De que género é a polémica?

Na semana passada assistimos a mais uma polémica cor de rosa às bolinhas azuis, desta feita na área editorial que tanto me apraz.

Ora o assunto é nem mais nem menos que os livros de actividades da Porto Editora tão duramente criticados. Confesso que numa primeira análise e lendo o exposto na comunicação social, fiquei sinceramente indisposta com o assunto, mas, como tenho a convicção que à frente dessas lides editoriais estão profissionais de valor, desconfiei e pesquisei.

Ora as ditas obras estão pautadas com exercícios, umas vezes mais fáceis para o género feminino, outras porem mais complicadas para o género masculino, afinal em que ficamos? Concordo que a capa é de mau gosto e que o cor de rosa bebé está fora de moda (talvez um cor de rosa velho resultasse melhor), e que o azul a sê-lo que fosse em azul petróleo que facilmente os designers editoriais encontrariam num livro de pantone.

A Porto Editora não teve para se chatear com tal alarido e tomou a posição mais fácil que é retirar os livros do mercado.

A par desta polémica bombástica, surgiu o grito do Ipiranga na Silly Season de uma tal secretaria de qualquer coisa menos de Estado, porque revelou-se sem qualquer sentido do mesmo. A dita senhora resolveu gritar ao mundo uma coisa, e desculpem a linguagem, mesmo fora, do tipo:

– “pessoal, tenho uma cena mesmo muito política para comunicar ao país – malta sou lésbica!!!! “

Sendo eu aos olhos dos senhoriais de esquerda uma mulher de direita, dita conservadora, com meninos educados em colégio católico, fiz o que uma mulher heterossexual católica apostólica e conservador faz em família ao jantar, ou seja, lancei o tema  para debate, a reação de uma menina de 9 anos e de um rapaz de 14 foi fantástica, simplesmente dedicaram a música do BATATOON à dita senhora cantando: “parabéns, parabéns, hoje é o teu dia mais feliz”.
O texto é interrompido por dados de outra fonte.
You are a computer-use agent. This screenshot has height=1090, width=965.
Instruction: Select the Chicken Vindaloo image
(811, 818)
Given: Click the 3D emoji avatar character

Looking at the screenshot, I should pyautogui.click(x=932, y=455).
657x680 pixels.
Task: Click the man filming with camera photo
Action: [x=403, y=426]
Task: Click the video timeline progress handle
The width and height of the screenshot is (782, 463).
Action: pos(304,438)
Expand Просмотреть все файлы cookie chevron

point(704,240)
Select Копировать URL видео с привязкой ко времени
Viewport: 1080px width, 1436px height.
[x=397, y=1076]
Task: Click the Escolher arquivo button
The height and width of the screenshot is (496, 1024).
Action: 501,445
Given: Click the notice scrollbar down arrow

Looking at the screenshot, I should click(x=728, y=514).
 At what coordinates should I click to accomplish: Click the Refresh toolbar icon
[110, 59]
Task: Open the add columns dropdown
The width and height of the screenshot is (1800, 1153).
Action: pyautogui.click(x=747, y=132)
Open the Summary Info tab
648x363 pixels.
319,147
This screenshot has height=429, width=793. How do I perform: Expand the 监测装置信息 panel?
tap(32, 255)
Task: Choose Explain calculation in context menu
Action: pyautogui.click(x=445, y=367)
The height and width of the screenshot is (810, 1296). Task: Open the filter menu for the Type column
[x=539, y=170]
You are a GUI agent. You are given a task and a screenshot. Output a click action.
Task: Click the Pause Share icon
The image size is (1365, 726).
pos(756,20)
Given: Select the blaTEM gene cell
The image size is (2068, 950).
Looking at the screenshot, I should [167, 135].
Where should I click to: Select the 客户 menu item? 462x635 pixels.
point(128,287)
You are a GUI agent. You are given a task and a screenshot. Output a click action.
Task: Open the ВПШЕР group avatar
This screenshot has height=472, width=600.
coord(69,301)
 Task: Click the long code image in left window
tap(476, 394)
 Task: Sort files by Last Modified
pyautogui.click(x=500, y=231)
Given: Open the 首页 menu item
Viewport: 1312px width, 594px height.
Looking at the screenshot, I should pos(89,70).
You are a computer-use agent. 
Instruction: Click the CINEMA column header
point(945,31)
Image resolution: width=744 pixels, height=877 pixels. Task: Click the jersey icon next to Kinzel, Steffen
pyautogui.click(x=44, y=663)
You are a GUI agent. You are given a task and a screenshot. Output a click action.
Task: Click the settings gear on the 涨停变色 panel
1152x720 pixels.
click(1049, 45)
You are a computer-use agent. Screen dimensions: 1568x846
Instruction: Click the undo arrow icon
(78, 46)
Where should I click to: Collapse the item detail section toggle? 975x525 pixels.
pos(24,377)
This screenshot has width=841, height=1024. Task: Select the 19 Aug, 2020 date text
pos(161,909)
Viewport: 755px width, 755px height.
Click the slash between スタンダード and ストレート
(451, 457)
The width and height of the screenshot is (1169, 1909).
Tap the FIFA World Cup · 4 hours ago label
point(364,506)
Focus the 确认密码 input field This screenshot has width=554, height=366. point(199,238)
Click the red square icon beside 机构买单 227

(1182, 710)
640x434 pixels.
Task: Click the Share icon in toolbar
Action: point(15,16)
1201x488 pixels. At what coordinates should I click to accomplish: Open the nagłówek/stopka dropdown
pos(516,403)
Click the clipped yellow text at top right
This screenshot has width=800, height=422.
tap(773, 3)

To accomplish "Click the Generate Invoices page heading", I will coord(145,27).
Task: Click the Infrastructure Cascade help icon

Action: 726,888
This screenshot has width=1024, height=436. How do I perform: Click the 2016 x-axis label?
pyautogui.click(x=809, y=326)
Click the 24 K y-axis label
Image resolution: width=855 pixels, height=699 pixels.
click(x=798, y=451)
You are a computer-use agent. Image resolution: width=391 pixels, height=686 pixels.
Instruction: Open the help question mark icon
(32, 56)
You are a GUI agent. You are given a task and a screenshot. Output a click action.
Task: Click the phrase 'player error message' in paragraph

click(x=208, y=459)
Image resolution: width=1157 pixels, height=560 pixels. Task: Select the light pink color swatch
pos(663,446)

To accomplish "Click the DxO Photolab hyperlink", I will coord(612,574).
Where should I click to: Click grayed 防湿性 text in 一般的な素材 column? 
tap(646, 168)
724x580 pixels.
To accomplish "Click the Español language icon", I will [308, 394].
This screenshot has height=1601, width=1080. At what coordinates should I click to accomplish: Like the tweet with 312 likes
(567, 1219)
(Claro que fiz a tradicional repreensão, que à mesa não se canta).

Ora diz-se por aí que a estupidez humana não tem limites, eu adaptaria a afirmação substituindo estupidez por idiotice que por estes dias tem rebentado a escala.

Relativamente ao primeiro tema tenho a acrescentar que no fim de semana fui a com a minha filha, a uma dessas lojas suecas que vendem móveis, e não é que vim chocada? Os quartos das meninas eram cor de rosa com cozinhas e os dos meninos eram pretos e verdes com skates, vim chocada porque a minha filha católica, escuteira e colegial escolheu o quarto dos rapazes, nunca pensei.

Ou seja a democracia dá nisto, escolhas. A censura dá na omissão e proibição dessas, simples, é uma verdade básica de Lá Palisse, não vale a pena consumir o estimado leitor com mais argumentos, caso contrário corre-se o risco de iniciarmos uma guerra civil. Escolhas, uma coisa tão simples e tão importante fruto de um 25 Abril que a esquerda hoje insiste hipotecar com imposições morais politicamente correctas. Quem diria.

Quanto ao segundo tema, penso que a música do Batatoon que os meus filhos escolheram para o comentar, está perfeita.

Se a senhora é lésbica fico feliz porque é sinal que está num estado civilizacional avançado, dado que pelo o que sei em 2030 isto andará meio meio, uma parte da população será homossexual, outra heterossexual e os outros andarão a tentar perceber o que é que são. Quanto a mim preocupam mais as mudanças climatéricas, as desigualdades económicas entre os povos, e as possíveis guerras que daí advenham.

Relativamente ao resto, bem o resto, que é o cerne, resume-se a um sentimento de insegurança com armamento roubado nas forças armadas, a despesa publica a aumentar, são seres humanos a morreram em incêndios, e por aí fora. Mas isso, isso não interessa nada.